As jury selection picked up speed, the judge in Bill Cosby’s sexual assault retrial gave his legal defense a huge lift Tuesday with two rulings that could bolster the 80-year-old comedian’s efforts to show his accuser made up the allegations against him in hopes of a big payday.
Judge Steven O’Neill said the defense can call a witness who says Cosby’s accuser talked about framing a celebrity before she lodged sexual abuse allegations against Cosby in 2005. The judge also helped the defense case by ruling that jurors can hear how much Cosby ultimately paid the accuser, Andrea Constand, in a 2006 civil settlement.
The rulings came ahead of a productive second day of jury selection in suburban Philadelphia, with a half-dozen jurors picked by midday to bring the total number to seven. Five of the jurors picked so far are white and two are black, with four men and three women.
O’Neill’s ruling to allow Marguerite Jackson to take the witness stand was at odds with his decision to block her from testifying at the first trial, which ended in a hung jury.

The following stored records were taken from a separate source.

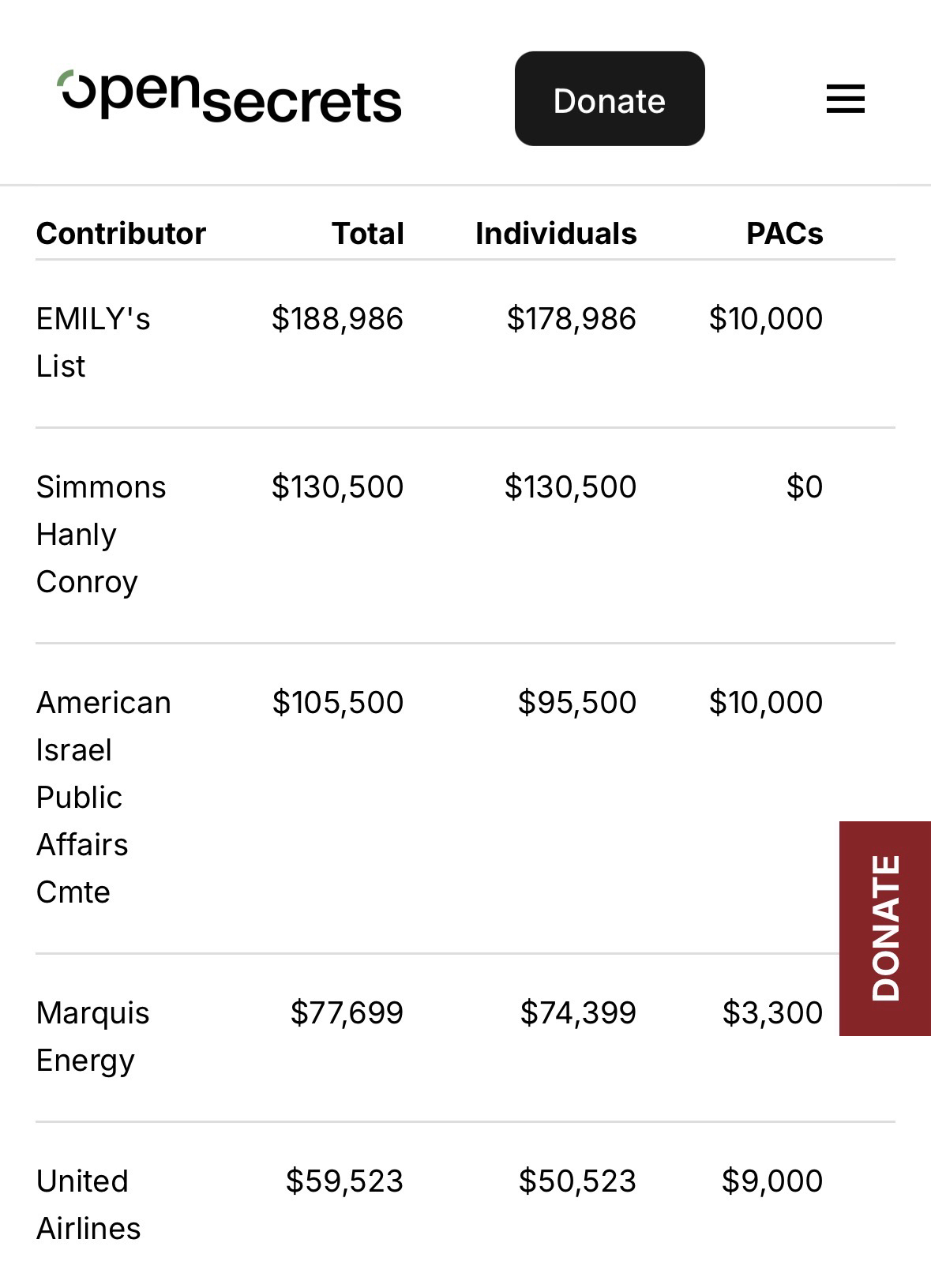
Task: Select the Simmons Hanly Conroy contributor
Action: click(100, 534)
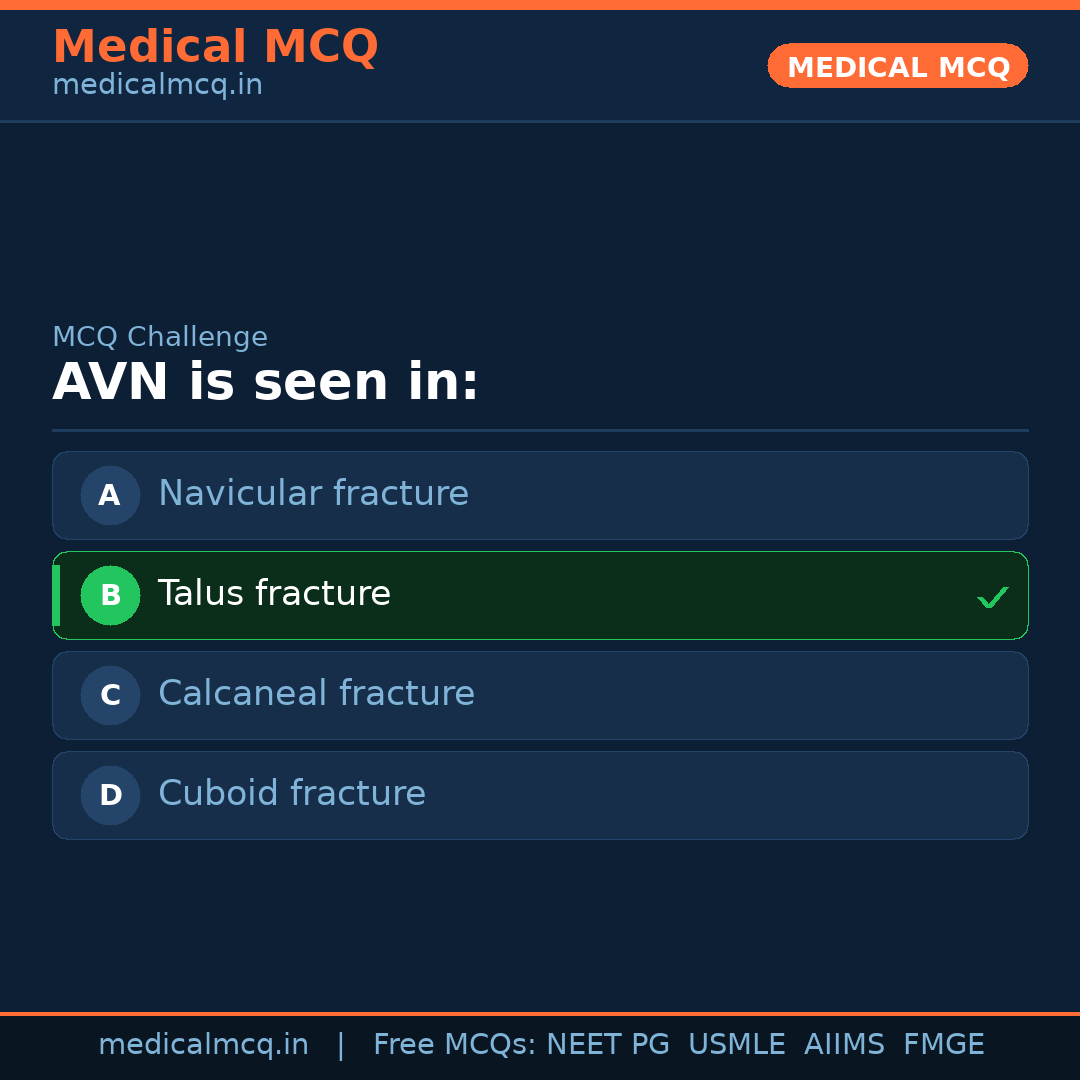Click FMGE in the footer
The width and height of the screenshot is (1080, 1080).
tap(943, 1045)
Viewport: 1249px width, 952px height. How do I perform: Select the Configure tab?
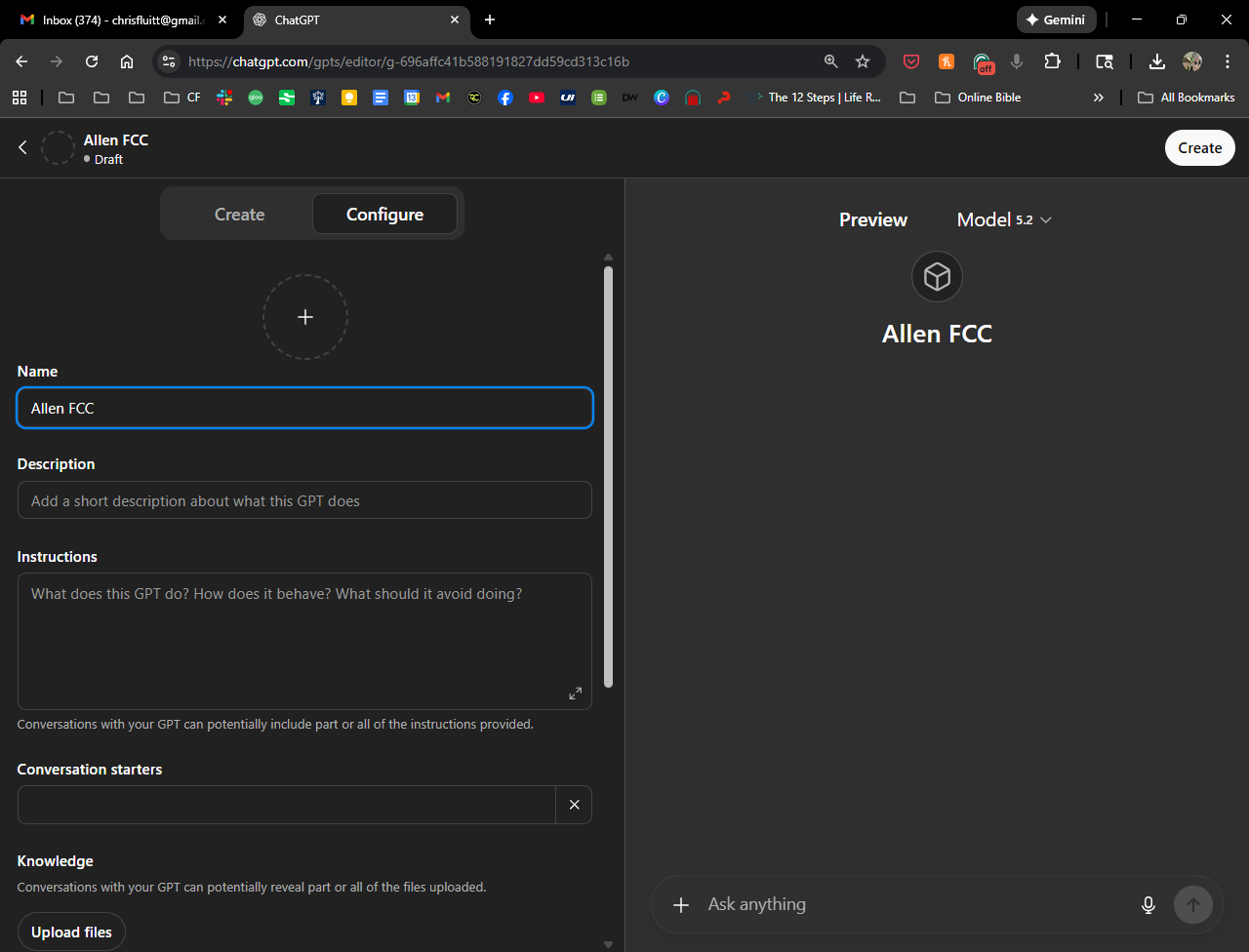[x=384, y=215]

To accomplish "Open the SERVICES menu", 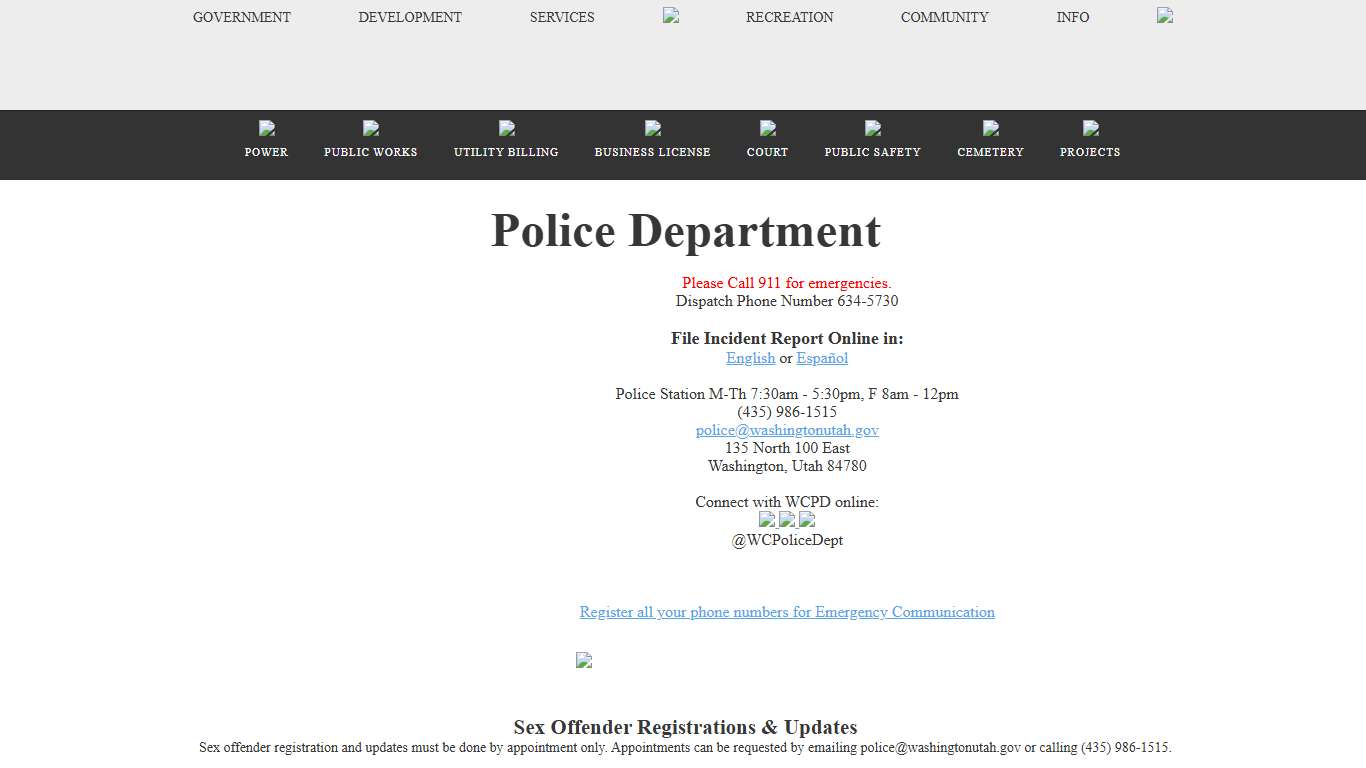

At the time, the judge ruled Jackson’s testimony would be hearsay after Constand, a former Temple University women’s basketball administrator, testified she didn’t know the woman. Since then, prosecutors have told Cosby’s lawyers that Constand had modified her statement to acknowledge she “recalls a Margo.”
Jackson, a longtime Temple official, has said that she and Constand worked closely together, had been friends and had shared hotel rooms several times. She has said Constand once commented to her about setting up a “high-profile person” and filing suit. Constand’s lawyer has said Jackson isn’t telling the truth.
Jackson’s availability as a witness for Cosby could be crucial to a defense plan to attack Constand’s credibility.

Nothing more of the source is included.